• **WORK REQUEST**: Pick up the piece about Sonja and Naomi below and keep writing from its final sentence.

• **DOCUMENT EXTRACT**:
All of that that craziness about the houses she rents out and the houses she flips or whatever — I don’t know what that was all about. I think she’s just playing fast and loose with the semantics of “employees” and “businesses.” But, hell, who can blame her? I’ve told plenty of people that I’m “freelancing” when what I’m really doing is going to the gym at noon, eating cookies for lunch, watching season two of Scandal on Netflix, and maybe visiting Mediabistro once a day to look at jobs I’m not going to apply for. That doesn’t make me delusional; it makes me human. Let’s all cut Sonja a break. She’s not mentally ill; she’d just much rather do yoga and light her abundant candles than work.
Back in what is normally the dressing room at the Hammerstein Ballroom, Naomi sat on a brown metal folding chair, which was beginning to get uncomfortable on her slender behind. She was crouched over, her forearms leaning on her knees, as she scrolled through the emails on her phone. Most of them were forwarded from Sonja’s inbox. There were lots of invitations to product launches and movie screenings. There were some discussions with her lawyers and a follow-up about arranging a teacher’s conference at her daughter’s school. There was the daily email from J.Crew, even though Sonja hasn’t bought a stitch of her own clothing in years.
Naomi decided to ignore them. She went to Candy Crush and watched those pixelated baubles descend from the top of the screen to the bottom and burst with a satisfying plunk when they landed in lines of three. She had been on level 298 for two days now, squandering her five lives all at once when she could just be alone with her phone, just transfixed in that glow, her mind turned off, while the craziness of the world churned around her. It was her first semester at Morgan University (“Learn From Our Mistakes”), and she didn’t know if she liked it. She lived in this crazy old dorm where there was no hot water and people expected her to answer the front door and pick up after the dog.

• **GIVEN DATA**:

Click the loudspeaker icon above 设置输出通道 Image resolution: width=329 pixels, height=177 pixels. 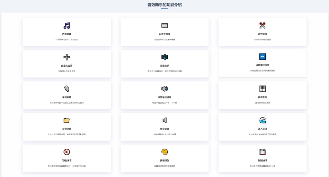click(x=165, y=89)
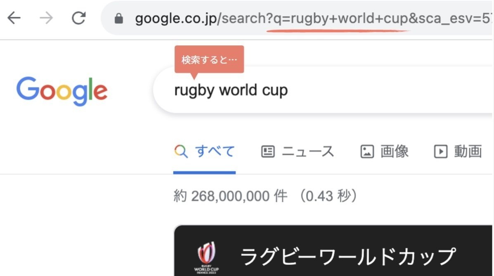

• **RESPONSE TO THE EXERCISE**:
What was she gaining here? Some life experience? A few funny tales to tell at dinner parties when she got older? Getting really damn good at flipping little fake candies in a handheld game. She missed her home; she missed her parents. She missed the glow of the street light outside of her bedroom window when she would stare out into the dark street of the suburb, everything still and dark as the humid summer air turned into dew on the grass in a silent bit of science she didn’t even know was happening. She missed the buzz and ping of bugs flocking to that light and occasionally battering into it, never leaving behind their guts, never scarring the light with a dark spot. And she would stare out that window and think that, somewhere out in the darkness, somewhere past the nothingness there was something and it was waiting for her. It was big and open and undefined, like some pocket galaxy where all the stars burned out, and she was going to walk into that darkness and carve out a bit of it for herself.
“Sugar crush,” the game said in a deep and oddly aggressive voice. She beat it, without even knowing how she did it. But outside the room grew still and she knew what was coming. “Pickles!” she heard bellowed from one of the couches. She put her phone in her pocket and went out to go work. She was someone’s employee, after all. When she walked out into the room, she had to shield her eyes as she walked toward the cameras.